Besides the labour question, I would ask whether we can increase satisfactorily the wheat supply in the coming year. Of course, there is a suggestion that the State should guarantee a minimum price of wheat in the hope of inducing the farmer to plough up more land. That is a suggestion which raises controversial points and it has many objections to it, but I would like only to make two or three remarks from a perfectly practical point of view. It is no use giving that guarantee for one year; you must give it for the four years which corresponds to the usual farming shift. The justification is that if the farmer ploughs up now useful pasture land he knows that he cannot get a crop of wheat next year. He knows that perfectly well, and if two years hence, at the termination of the War, prices fall, as they may very well fall, because the wheat area in grain-exporting countries has been enormously increased, he would be a heavy loser. Therefore, you ought to give him—that is the argument—some inducement to run that risk and make that venture. I do not say whether that would be a good thing for the country or not, but, if you are anxious to get an additional wheat supply for the harvest of 1916, no guarantee that you can possibly give is at all likely materially to increase the quantity, because, as I have said, newly ploughed land will not grow a wheat crop.
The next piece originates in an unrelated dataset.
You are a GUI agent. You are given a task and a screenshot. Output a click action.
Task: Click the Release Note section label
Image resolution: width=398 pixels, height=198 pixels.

The meat question is, I honestly believe, the most serious part of the problem. We do know that the very high feeding-stuff prices produced a very curious economic result. Though the farmer had to pay an enormous price for his feeding-stuff, yet that very high price made and kept meat comparatively cheap, for this reason: The price was so heavy that the farmer sold every available animal that he could sooner than go to the expense of keeping it. The result has been that meat has been cheap in this country. That cannot last. The stock of live animals in this country has been brought, as I believe, to a very dangerous point, and from now onwards the price of feeding-stuff is bound to produce its natural result and send up the price of meat. How are we going to meet it? That is a very important problem. The Board of Agriculture, no doubt, has one side of it in hand. They are probably at this moment considering whether they should not forbid or restrict the slaughter of immature animals during the veal and lamb seasons. They are also probably considering whether they should not prohibit absolutely the slaughter of in-calf cows and heifers, in-pig sows, and ewes of certain breeds of sheep. I hope that they are considering it, and considering it most carefully; and I hope also that they are considering whether the circumstances are not so grave that some risk must be taken and whether Canadian stores should not be admitted into this country and the prohibition relaxed. That is a very important point.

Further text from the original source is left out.